Miro’s unique style lends itself to dual meaning in terms of content and visual perception. A child’s eye will most certainly see something different than an adult’s eye in The Potato. To a child the main white image may take on a cartoon-like quality as it can be likened to the popular figure of Mickey Mouse. The white mass may then be perceived as a body with a head with an almond-shaped eye and exaggerated nose coupled with a welcoming waving hand; the features take on a humorous essence. The same figure, to an adult, may seem much more serious as it takes on a contorted shape to the “educated” eye. What is an eye to a child may seem to be a burnt-out brain – in the form of a potato – within a bulging head about to explode. Also of major significance is the brownish mass on the right of the figure’s body. To a child it may be a balloon running out of air, but to an adult it could take on the form of a breast being exhausted of its supply in a possible grim prediction of the future, which also ties into Dali’s mass production theme. In fact, the figure as a whole seems to be deflating as reinforced by the smaller left hand in comparison to the large right hand stamped with an “M” presumably for Miro to ironically mimic mass production.

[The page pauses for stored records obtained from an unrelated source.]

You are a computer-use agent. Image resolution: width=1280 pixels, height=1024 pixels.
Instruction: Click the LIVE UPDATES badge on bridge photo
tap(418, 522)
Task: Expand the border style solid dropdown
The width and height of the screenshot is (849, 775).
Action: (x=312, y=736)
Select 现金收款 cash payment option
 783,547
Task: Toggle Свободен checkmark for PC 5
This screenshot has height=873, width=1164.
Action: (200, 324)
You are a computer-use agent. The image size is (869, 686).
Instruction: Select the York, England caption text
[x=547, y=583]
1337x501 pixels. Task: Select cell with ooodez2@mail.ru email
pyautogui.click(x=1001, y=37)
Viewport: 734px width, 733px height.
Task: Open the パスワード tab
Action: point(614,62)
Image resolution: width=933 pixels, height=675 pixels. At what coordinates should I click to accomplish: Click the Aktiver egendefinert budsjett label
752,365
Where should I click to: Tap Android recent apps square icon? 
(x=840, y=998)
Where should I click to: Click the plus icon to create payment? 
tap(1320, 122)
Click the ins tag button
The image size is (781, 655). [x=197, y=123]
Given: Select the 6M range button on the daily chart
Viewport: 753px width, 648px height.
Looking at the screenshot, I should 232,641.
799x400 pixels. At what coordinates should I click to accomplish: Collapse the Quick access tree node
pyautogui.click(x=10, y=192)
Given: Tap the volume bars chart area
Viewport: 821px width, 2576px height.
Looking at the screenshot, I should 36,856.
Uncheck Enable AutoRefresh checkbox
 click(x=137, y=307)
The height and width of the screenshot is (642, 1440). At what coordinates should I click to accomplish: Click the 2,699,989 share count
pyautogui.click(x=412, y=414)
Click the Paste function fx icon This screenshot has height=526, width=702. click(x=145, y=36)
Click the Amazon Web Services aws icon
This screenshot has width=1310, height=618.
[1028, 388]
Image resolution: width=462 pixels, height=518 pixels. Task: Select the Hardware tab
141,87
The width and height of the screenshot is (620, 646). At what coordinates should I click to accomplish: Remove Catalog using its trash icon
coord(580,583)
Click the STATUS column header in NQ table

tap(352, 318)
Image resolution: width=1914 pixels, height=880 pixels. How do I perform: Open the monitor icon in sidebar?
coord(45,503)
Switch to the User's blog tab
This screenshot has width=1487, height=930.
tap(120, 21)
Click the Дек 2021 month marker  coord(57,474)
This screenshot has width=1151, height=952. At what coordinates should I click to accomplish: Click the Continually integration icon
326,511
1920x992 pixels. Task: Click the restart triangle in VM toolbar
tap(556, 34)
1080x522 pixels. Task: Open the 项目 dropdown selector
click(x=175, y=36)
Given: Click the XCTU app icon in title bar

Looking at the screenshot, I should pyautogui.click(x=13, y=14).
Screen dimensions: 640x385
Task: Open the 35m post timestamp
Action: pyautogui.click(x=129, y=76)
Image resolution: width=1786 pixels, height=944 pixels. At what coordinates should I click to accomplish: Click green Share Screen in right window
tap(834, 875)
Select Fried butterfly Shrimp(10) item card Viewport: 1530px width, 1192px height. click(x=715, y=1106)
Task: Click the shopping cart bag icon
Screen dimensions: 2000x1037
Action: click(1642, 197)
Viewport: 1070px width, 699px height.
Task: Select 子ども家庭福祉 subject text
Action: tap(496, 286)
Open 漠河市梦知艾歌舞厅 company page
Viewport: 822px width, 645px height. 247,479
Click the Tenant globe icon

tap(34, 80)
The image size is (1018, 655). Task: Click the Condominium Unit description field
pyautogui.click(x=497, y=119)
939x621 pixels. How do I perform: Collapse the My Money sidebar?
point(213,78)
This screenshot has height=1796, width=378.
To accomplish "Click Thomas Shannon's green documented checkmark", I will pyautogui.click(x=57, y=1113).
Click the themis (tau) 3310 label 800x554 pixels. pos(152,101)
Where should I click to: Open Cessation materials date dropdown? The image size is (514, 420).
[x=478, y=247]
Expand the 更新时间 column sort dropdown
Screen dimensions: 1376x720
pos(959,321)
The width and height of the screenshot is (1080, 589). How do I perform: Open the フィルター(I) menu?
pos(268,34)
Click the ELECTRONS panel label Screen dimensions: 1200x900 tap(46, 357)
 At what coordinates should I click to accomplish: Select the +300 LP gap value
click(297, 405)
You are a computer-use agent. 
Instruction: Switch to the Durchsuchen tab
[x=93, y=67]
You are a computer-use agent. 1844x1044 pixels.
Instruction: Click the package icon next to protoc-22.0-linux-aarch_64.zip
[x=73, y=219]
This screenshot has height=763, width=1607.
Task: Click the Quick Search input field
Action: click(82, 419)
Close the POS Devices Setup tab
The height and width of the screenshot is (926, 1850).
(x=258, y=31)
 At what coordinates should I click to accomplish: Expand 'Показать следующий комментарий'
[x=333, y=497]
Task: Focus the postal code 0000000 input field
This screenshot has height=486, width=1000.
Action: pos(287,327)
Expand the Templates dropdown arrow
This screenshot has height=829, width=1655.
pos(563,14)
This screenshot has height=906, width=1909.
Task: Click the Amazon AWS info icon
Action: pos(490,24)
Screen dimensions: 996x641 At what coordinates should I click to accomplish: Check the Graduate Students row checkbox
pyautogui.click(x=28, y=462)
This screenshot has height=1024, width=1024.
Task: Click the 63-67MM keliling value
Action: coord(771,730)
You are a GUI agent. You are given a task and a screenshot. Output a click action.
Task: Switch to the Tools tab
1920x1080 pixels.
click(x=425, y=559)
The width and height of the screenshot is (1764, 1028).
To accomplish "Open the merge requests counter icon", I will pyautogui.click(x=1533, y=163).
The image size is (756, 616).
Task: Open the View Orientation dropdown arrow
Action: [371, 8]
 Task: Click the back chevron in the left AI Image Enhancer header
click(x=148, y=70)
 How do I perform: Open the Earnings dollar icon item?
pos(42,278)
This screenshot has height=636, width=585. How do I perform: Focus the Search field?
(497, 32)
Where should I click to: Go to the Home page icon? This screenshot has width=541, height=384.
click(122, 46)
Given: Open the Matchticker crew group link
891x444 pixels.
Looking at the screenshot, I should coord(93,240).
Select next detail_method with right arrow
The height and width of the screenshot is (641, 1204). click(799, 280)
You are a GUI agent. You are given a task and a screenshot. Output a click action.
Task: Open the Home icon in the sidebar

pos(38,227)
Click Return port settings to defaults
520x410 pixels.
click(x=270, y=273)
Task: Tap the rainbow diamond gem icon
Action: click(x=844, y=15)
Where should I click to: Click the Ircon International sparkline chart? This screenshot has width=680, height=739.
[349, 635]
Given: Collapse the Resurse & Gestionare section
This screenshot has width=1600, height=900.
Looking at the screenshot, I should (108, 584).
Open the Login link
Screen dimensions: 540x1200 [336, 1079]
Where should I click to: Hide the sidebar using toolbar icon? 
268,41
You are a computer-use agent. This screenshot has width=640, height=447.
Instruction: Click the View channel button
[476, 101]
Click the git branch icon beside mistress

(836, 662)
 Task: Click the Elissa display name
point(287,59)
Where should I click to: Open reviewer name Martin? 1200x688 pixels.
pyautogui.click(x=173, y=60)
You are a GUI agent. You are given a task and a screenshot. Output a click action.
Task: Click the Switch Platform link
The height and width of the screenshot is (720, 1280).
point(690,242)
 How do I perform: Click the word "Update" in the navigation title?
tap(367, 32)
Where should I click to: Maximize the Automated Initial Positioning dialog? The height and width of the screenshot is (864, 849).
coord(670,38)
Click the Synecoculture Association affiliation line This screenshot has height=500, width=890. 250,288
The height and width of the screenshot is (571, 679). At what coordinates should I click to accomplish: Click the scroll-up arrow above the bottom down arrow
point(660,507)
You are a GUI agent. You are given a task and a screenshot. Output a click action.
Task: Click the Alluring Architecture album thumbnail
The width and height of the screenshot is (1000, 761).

“The current accepted usage of ‘surrealist’ to designate something crazy, dreamlike, and funny strikes surprisingly close to the truth” (Nadeau 12). The Freudian idea of the subconscious was a well thought out excuse for the artist to paint a picture of his mind and mold it as desired. The subconscious was used to create illogical, yet coherent, compositions in an effort to plumb the imaginative fantasy for the purposes of manipulating reality. As demonstrated in both Accommodations of Desire and The Potato, this intensely subjective celebration of individual expression widened greatly the artistic angles available to artists that came after.

Bibliography:

Ades, Dawn. Dali and Surrealism. New York: Harper & Row Publishers, 1982.

Nadeau, Maurice. The History of Surrealism. Cambridge, MA: Harvard University Press, 1989.